(Saved entries)

== Segment start ==

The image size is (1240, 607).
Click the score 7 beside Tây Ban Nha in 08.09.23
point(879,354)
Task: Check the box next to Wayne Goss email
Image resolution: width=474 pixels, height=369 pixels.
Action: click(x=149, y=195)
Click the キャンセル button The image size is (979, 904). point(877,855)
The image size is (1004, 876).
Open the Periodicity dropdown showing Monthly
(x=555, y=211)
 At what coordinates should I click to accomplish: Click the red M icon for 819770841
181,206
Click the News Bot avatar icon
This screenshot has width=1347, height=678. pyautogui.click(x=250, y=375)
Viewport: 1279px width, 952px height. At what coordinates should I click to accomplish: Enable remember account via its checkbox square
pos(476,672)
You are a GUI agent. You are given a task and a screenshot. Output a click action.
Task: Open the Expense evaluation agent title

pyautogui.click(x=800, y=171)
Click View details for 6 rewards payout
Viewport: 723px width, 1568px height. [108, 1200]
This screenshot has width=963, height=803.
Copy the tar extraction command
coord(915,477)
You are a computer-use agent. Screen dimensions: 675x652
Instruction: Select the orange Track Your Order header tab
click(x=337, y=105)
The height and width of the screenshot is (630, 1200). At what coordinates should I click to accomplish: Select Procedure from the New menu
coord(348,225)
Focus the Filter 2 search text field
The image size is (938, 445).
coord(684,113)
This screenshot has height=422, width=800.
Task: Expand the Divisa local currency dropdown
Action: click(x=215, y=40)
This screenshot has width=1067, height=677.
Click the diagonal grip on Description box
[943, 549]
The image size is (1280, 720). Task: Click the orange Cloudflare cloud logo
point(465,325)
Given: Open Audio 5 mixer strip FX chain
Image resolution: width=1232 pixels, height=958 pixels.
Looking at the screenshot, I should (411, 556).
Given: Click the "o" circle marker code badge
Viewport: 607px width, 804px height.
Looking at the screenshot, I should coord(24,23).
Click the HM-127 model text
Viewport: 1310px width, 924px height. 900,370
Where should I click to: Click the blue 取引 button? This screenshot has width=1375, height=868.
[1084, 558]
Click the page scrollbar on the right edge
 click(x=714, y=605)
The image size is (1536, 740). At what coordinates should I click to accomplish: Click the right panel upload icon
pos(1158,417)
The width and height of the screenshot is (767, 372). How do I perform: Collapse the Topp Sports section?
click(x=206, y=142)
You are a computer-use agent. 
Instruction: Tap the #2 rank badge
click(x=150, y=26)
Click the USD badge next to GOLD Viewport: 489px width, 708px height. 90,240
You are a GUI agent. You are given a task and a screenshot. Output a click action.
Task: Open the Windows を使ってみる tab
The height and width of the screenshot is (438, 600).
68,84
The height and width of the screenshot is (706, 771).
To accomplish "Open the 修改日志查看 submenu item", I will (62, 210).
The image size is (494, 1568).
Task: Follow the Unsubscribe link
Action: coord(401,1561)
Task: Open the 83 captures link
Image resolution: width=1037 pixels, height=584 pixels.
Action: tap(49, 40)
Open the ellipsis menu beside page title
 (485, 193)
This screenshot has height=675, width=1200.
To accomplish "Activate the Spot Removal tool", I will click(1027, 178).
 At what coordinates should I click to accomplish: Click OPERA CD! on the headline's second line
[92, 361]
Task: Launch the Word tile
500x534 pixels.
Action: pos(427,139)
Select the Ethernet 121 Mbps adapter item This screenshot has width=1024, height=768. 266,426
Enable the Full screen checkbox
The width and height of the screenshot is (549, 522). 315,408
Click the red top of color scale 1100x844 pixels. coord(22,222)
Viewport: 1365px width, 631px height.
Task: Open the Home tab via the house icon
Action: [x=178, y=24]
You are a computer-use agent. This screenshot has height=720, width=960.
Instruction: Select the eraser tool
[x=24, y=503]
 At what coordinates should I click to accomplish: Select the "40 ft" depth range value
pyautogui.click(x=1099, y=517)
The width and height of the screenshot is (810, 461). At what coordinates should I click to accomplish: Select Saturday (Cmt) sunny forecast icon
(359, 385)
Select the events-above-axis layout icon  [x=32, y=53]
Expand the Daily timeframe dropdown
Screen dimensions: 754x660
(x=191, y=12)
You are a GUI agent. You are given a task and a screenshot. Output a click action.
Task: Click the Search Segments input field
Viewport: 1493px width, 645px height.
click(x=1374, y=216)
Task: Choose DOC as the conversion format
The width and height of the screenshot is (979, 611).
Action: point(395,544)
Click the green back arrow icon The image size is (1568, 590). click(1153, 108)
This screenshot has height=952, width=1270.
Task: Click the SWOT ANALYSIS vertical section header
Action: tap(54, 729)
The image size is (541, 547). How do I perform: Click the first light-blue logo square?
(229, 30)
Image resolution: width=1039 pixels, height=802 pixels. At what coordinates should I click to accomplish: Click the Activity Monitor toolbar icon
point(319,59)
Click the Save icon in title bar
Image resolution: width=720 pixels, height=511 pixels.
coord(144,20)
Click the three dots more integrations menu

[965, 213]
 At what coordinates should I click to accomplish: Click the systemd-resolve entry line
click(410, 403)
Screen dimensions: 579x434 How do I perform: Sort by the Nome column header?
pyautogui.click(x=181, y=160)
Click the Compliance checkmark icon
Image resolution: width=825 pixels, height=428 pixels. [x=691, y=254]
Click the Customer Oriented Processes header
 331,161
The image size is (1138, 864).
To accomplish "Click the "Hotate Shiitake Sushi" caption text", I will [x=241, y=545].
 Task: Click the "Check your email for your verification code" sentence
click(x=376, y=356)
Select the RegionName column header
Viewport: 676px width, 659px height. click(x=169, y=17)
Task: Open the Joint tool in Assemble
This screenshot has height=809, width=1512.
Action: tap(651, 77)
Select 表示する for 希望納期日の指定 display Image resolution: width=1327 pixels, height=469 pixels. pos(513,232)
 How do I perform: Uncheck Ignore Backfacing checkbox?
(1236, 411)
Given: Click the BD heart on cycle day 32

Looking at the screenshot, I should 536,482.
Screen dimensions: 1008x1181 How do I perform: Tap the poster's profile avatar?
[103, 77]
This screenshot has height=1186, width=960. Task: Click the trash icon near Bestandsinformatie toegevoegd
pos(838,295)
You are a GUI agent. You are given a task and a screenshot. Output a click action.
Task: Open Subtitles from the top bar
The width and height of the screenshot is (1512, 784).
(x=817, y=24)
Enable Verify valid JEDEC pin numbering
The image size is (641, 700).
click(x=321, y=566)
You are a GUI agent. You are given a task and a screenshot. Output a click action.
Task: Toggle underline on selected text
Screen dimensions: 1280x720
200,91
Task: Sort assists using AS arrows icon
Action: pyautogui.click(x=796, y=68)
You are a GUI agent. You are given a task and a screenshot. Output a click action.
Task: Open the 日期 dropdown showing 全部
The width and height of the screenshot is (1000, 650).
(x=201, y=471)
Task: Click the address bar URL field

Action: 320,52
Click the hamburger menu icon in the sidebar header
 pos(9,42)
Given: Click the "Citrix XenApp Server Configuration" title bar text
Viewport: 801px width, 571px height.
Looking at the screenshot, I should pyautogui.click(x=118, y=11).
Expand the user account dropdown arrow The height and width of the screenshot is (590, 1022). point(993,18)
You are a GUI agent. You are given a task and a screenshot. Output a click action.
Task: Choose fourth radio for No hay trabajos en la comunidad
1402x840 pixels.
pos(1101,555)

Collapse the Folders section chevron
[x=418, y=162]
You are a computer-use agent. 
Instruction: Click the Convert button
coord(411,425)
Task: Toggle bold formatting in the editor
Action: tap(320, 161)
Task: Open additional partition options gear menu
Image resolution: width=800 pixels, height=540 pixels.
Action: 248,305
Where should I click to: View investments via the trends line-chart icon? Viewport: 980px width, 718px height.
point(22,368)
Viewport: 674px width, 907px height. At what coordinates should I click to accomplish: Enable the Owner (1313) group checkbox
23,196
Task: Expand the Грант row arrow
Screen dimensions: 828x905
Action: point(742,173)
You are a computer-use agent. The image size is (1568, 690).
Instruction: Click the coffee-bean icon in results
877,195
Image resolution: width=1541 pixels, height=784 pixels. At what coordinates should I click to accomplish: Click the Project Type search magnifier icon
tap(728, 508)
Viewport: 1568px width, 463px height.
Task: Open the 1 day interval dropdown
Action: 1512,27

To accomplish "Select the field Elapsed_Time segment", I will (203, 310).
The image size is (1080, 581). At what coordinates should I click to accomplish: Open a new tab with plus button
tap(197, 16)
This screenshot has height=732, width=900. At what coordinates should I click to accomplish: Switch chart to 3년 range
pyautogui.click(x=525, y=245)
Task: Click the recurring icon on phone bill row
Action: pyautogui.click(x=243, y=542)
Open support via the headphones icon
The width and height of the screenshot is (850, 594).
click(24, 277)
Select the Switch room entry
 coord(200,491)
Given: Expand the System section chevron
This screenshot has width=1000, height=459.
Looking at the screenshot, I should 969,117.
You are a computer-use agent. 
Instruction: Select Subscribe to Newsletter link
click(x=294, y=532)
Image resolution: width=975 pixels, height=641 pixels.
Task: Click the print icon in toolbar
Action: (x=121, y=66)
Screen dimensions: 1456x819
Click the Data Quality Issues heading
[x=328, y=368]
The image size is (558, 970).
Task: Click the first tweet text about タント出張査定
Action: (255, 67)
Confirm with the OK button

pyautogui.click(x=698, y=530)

== Segment end ==

* [Task statement]:
Go through the records and gather the lines that hold "Choose".

* [Solved problem]:
Task: Choose DOC as the conversion format
Task: Choose fourth radio for No hay trabajos en la comunidad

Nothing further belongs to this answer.